It’s been a hell of a thing. Since 2013 my Search for the Frightening and Beautiful has taken me all over the western hemisphere into countless places and situations, some familiar, most of them not. I’ve found it in geographic and climatic shifts, in the tastes and textures of each town’s street food, and in every conversation I’ve had with someone new. I’ve only recently become truly conscious of how these experiences have altered my DNA, now that I’ve stopped for a chunk of time to process it all. Every detail I encounter, be it in some faraway land or in the tangle of freeway overpasses and train tracks across the yard from my street, carries meaning I no longer take for granted. Every person’s point of view has weight to it, even if – especially if – it is different from my own.

It’s this spirit, arising from the need to embrace difference, that compels me rather urgently to hit the road again soon.

Here in the United States we are divided, violent and mistrustful of one another. While our government builds walls, separates immigrant children from their parents, and slaps other countries with punitive tariffs, we citizens complete our own isolation behind the screens of our mobile devices, ordering products online instead of visiting stores, conducting relationships and getting our information from the instant plug-and-play façades of social media. We watch our backs, our fear growing thicker with every new public shooting or sensationalized news report. More often than not, we rant on Facebook rather than thinking up and carrying out effective solutions, the volume increasing with every post.

It doesn’t have to be this way. In fact, it isn’t this way. We are better than this.

All it takes is a catastrophe to prove it. In 2017, Hurricane Harvey dumped nearly 52 inches of rain on southeast Texas, flooding most of the city of Houston. My street took on over 4 feet of water, enough to carry people’s parked cars away; 30 miles north, 11 feet of San Jacinto River water took out a friend’s home and everything in it. Downtown, Buffalo Bayou left strands of grass stuck between bridge railings, and plastic chairs were later found lodged high in tree branches. Close to 100,000 houses and apartments were destroyed.. that’s a lot of strangers and more friends than I want to think about left homeless by the storm.

To survive, people helped each other. Those with boats risked their lives to carry the stranded to safety. People whose homes remained dry gave others shelter; and afterward, just about everyone I know donated money or volunteered their time cleaning out houses and businesses, risking exposure to black mold, toxic bayou chemicals and god knows what else out of love and sheer human decency. No questions asked.

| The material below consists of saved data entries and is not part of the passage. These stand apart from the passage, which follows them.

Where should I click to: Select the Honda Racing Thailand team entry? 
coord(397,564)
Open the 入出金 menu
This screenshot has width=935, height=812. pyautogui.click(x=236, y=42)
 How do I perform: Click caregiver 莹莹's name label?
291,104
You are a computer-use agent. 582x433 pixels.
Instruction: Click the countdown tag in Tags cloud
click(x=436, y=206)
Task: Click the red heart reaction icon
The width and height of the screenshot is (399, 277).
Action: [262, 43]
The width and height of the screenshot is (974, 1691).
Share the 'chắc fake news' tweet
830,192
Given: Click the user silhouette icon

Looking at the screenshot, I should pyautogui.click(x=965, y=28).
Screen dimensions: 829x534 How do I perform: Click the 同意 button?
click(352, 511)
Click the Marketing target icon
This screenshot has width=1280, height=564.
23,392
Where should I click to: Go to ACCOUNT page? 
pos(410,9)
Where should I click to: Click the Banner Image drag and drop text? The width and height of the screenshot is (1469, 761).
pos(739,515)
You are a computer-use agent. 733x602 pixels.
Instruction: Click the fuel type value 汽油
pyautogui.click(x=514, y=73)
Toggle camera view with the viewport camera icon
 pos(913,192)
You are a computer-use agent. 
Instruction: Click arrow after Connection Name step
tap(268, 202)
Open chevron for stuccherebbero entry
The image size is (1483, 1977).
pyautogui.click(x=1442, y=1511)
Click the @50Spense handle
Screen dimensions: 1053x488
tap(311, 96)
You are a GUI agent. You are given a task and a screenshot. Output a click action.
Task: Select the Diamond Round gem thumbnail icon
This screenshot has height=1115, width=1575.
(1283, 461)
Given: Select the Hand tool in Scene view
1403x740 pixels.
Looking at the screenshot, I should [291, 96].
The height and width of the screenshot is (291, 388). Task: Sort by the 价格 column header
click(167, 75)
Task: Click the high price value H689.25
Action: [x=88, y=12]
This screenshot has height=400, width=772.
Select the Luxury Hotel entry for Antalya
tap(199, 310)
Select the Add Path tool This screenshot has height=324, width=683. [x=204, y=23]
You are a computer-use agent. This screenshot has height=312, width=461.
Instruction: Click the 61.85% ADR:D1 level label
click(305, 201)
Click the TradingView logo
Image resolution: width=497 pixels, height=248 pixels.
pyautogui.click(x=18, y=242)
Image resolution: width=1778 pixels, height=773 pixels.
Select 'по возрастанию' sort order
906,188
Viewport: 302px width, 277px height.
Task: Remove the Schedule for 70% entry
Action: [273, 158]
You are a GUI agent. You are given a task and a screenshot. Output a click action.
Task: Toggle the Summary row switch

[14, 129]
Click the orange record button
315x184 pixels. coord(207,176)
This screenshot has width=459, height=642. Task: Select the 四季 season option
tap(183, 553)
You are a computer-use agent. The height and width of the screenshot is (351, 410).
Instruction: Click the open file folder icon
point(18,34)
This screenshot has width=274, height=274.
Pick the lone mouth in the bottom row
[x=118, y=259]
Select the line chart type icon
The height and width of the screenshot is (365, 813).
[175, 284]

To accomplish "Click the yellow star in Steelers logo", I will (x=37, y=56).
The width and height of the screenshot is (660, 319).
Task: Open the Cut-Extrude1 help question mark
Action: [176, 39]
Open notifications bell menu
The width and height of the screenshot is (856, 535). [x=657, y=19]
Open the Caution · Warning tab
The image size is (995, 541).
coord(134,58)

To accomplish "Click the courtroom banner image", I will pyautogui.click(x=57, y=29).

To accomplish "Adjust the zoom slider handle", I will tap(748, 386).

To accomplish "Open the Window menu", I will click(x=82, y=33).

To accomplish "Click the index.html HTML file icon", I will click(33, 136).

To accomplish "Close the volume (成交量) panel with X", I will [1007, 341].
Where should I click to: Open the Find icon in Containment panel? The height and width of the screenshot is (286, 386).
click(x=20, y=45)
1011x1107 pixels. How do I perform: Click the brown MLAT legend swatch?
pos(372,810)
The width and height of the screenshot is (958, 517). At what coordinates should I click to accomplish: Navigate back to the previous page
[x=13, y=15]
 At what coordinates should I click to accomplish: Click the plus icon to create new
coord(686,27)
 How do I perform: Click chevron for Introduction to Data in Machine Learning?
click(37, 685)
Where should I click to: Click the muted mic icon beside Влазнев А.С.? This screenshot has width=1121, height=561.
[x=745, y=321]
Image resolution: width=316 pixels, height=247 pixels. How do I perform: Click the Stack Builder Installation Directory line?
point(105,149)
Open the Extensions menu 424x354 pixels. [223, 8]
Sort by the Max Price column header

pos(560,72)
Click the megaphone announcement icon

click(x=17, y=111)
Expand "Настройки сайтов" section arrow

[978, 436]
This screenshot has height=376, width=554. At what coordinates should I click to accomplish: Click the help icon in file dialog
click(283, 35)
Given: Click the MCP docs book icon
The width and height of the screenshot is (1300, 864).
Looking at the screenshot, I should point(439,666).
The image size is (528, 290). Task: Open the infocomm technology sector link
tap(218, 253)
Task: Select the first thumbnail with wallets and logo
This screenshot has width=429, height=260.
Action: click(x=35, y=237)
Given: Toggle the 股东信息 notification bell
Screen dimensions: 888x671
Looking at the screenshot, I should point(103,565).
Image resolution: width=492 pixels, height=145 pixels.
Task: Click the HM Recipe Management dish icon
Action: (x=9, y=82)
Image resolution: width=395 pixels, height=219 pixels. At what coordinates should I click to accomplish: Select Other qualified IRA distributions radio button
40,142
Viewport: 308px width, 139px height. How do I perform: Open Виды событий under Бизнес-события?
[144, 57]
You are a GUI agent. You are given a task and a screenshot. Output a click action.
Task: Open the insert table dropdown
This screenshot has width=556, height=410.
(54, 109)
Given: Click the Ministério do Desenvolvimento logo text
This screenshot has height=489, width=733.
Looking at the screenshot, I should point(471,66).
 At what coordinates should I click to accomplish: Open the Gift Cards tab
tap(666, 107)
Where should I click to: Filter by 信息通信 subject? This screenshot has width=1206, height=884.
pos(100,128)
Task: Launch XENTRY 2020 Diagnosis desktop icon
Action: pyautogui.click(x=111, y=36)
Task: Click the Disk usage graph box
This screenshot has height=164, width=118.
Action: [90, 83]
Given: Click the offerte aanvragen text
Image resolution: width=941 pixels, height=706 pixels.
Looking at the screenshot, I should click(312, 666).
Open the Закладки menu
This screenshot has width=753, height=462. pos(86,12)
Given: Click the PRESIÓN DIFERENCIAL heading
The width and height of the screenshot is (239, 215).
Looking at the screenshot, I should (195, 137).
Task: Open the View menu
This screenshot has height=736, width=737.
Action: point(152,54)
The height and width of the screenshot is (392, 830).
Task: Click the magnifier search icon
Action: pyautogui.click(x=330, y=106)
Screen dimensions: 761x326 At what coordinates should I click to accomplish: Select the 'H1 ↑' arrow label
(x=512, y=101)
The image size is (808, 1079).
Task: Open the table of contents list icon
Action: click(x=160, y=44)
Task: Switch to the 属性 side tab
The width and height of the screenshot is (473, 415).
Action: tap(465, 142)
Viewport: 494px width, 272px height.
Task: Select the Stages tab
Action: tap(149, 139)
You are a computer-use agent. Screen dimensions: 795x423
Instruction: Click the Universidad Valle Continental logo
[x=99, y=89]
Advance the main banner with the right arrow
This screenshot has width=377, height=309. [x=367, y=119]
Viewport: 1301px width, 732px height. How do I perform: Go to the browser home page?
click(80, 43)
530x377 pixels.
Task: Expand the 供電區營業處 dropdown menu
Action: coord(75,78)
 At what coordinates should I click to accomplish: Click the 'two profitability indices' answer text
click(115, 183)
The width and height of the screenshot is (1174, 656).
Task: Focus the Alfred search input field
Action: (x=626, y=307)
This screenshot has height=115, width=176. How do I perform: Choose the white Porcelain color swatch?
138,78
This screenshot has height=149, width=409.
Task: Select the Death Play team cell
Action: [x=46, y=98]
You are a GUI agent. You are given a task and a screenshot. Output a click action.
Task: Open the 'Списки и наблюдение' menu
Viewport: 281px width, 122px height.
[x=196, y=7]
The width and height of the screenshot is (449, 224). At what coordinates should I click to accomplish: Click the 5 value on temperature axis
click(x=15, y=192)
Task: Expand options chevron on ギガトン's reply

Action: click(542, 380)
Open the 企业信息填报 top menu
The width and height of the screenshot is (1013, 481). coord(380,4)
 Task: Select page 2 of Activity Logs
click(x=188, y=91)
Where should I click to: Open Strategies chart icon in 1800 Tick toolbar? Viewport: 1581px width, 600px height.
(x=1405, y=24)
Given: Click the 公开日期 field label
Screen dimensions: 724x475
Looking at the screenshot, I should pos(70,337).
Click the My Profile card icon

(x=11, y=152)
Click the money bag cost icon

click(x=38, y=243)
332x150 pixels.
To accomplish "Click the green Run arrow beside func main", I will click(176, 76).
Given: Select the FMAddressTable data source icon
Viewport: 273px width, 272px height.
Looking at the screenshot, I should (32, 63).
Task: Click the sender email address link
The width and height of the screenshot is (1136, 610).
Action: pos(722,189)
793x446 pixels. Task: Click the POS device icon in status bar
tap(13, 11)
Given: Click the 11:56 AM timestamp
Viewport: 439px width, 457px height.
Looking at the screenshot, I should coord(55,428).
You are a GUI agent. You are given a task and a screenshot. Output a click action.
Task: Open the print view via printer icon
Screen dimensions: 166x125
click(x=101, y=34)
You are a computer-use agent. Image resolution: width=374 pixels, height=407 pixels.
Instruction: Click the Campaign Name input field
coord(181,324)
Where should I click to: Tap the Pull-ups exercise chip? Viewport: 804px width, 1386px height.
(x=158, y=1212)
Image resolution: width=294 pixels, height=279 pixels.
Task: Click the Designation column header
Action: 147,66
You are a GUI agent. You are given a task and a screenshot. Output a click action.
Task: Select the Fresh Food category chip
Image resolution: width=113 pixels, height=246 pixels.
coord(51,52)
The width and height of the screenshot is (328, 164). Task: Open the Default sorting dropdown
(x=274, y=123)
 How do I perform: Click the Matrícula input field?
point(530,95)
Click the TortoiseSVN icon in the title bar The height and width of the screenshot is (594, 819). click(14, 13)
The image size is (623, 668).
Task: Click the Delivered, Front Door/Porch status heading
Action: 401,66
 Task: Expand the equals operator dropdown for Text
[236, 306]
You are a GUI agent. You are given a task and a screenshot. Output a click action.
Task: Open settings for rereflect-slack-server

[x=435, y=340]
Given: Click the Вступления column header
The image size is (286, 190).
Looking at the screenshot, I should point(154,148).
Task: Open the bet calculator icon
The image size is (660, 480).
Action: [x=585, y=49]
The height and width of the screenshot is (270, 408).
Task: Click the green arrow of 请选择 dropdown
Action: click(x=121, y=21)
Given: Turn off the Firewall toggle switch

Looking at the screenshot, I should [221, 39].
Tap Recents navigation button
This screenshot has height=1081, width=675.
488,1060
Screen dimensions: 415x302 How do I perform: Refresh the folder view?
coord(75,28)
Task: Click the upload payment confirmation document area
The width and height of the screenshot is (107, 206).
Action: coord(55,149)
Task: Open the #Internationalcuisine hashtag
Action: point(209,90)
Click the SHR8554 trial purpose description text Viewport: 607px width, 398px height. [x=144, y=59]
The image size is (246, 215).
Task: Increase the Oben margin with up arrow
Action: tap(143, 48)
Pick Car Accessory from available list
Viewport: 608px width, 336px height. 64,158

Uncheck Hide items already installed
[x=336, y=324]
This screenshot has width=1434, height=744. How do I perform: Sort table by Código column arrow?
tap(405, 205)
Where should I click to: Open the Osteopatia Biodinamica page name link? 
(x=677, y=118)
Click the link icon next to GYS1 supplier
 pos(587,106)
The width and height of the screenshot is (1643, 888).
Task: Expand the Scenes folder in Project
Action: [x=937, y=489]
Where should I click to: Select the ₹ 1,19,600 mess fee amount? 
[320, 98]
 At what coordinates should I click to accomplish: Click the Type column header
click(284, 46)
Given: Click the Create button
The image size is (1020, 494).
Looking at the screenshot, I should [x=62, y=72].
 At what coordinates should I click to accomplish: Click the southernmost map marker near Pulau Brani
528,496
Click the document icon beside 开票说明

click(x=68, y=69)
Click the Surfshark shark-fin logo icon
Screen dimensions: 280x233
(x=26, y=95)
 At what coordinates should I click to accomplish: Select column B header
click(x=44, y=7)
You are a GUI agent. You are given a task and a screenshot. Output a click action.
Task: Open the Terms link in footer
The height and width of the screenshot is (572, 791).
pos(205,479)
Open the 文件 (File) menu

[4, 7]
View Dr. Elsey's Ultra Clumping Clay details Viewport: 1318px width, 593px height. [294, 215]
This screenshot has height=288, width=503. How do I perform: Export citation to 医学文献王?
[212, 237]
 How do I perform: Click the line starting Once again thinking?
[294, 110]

Everyone has a story to tell. As humans, we have all undergone life-changing experiences of one sort or another that inform who we are. The essence of a lived experience carries meaning both due to and in spite of the circumstances by which we define ourselves. A story therefore has the potential to transcend cultural parameters of race, class, gender, ethnicity, religion, politics or other belief systems or traits that bind us to and separate us from one another. Stories of lived experiences can therefore erode the barriers we place between one another in their ability to remind us all of our own basic, fundamental humanity.

It is for this reason I will launch In Search of the Frightening and Beautiful number 4 as soon as it’s possible.